Reduced air leakage also helps air traveling through a ductwork system stay cool when moving through a hot attic, lowering demand on HVAC equipment and reducing energy costs for homeowners. In fact, industry studies show that reduced air leakage through ductwork can lead to:
- Decreased design loads, which reduce the initial construction costs for equipment
- Reduced fan energy requirements
- Reduced energy requirements for heating, cooling and dehumidifying the air stream
- Less difficulty balancing the system airflows
- Improved indoor air quality
Fabricated from rigid thermoset non-fibrous modified resin insulation panels, Kingspan KoolDuct offers many advantages over fiber ductboard and traditional sheet metal ductwork. According to Sterling Minter, vice president of PTM Manufacturing, the system supplier that first introduced KoolDuct to the project’s specifying engineers, Wachter Associates, “Not only does the pre- insulated system contribute to operational energy efficiency by reducing air leakage, the KoolDuct panel used on the Icehouse project is the most thermally efficient insulation product commonly used in applications of its kind, delivering a more consistent R value (R-6.0 at 7/8” and R-8.1 at 1 3/16”) than typical fiberglass.”

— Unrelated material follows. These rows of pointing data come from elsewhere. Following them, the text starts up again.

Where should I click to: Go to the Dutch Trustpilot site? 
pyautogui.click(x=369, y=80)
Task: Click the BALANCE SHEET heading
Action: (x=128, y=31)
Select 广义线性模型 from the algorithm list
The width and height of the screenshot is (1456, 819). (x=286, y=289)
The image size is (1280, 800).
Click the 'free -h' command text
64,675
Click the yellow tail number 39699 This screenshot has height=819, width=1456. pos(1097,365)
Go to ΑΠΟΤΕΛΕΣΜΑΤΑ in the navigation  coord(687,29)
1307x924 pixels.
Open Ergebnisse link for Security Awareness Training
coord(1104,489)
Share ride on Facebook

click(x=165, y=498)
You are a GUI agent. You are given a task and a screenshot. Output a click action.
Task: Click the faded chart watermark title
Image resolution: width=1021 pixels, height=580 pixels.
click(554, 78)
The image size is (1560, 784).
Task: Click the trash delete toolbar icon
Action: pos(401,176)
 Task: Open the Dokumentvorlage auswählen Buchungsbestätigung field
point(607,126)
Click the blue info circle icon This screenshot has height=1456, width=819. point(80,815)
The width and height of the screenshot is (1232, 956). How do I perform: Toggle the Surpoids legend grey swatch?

It’s not just Icehouse homeowners who will profit from this system; it also provides the ductwork contractor with just as many advantages – both practical and financial. Ryan Rex, owner of HVAC contracting firm R.P. Rex Heating & Cooling, said, “The fact that it is so easy to work with was really important on the Icehouse because some prefabricated wooden joists did not have duct shafts lined up. We had to make many offsets and transitions to get the ductwork to the air device locations. Also, many areas did not have sufficient space to manually wrap a duct with fiberglass insulation.”
In other areas of the complex, the KoolDuct System ductwork was delivered in sections up to 13 feet long, requiring less handling and fewer supports, and saving installation time – all benefits for the contractor.
Project’s Green Approach Lures Prospective Buyers
Maransky stated that work is continuing on the Icehouse’s second of three phases and that the project’s focus on energy efficiency and LEED certification is an important point of discussion with prospective buyers.
Robinson added that the green philosophy has attracted the interest of younger homebuyers, who tend to be more “eco-conscious” than traditional buyers. “The first phase of 13 units sold quickly to buyers who are concerned about energy efficiency and the environment,” he said.
The Icehouse project clearly demonstrates that if you are going to insulate ductwork in order to save energy, it surely makes sense to get the most out of those savings by using the most thermally efficient and airtight solutions available -- without trading off on cost. Across America, specifiers, contractors and building owners alike need to ask themselves whether they can really afford the luxury of ignoring the clear advantages that pre-insulated ductwork has to offer, and the triple benefits it brings of cutting energy use, carbon dioxide emissions and costs.